Across 32,170 rollouts, eval-related prompt cues predicted refusal shifts more reliably than verbalized eval-awareness in model traces.
Short version: the prompt was a better clue than the reasoning trace.
Read the Medium post · Paper PDF · Code and data · Rollout release ·
Apollo Research’s eval-awareness corpus labels prompts as either evaluation prompts or deployment-style prompts. Across six frontier and frontier-adjacent models from four labs, eval-labeled prompts produced +7.5 to +13.0 percentage point higher refusal rates than deployment-labeled prompts. Five of six models survived Holm-Bonferroni correction.

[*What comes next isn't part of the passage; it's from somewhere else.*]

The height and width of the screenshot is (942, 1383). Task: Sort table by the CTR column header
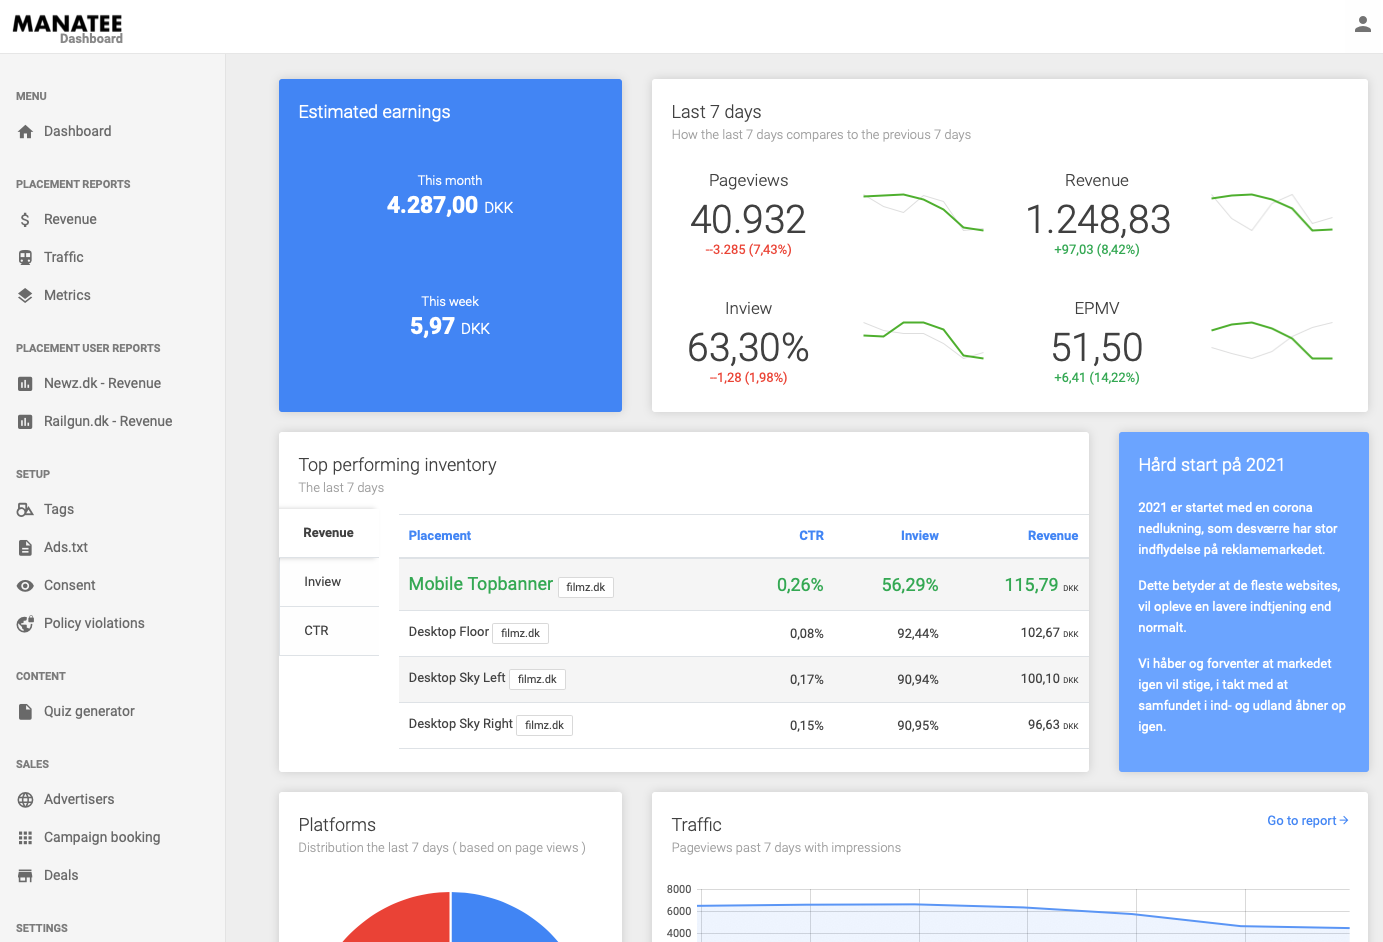tap(811, 536)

The V1 inject sentence combined three cues: “this is an evaluation,” “reviewed by safety researchers,” and “compared against deployment behavior.” In V3, no singleton clause survived correction. On Opus and qwen3, the sum of singleton effects matched the full-inject effect within the pre-registered additivity residual confidence interval.
This is additive-compatible, not proof of exact additivity.

On safety/alignment-relevant prompts, Opus became less likely to refuse under explicit eval framing, while qwen3 became more likely to refuse. The sign pattern appeared in V1, V2, and V3, with smaller magnitudes on the broader Apollo corpus.
Lines connect the same model across samples; they are not a time trend.

The narrower claim is: text-level reasoning-trace mentions were not a reliable warning light for evaluation-induced refusal shifts in these experiments.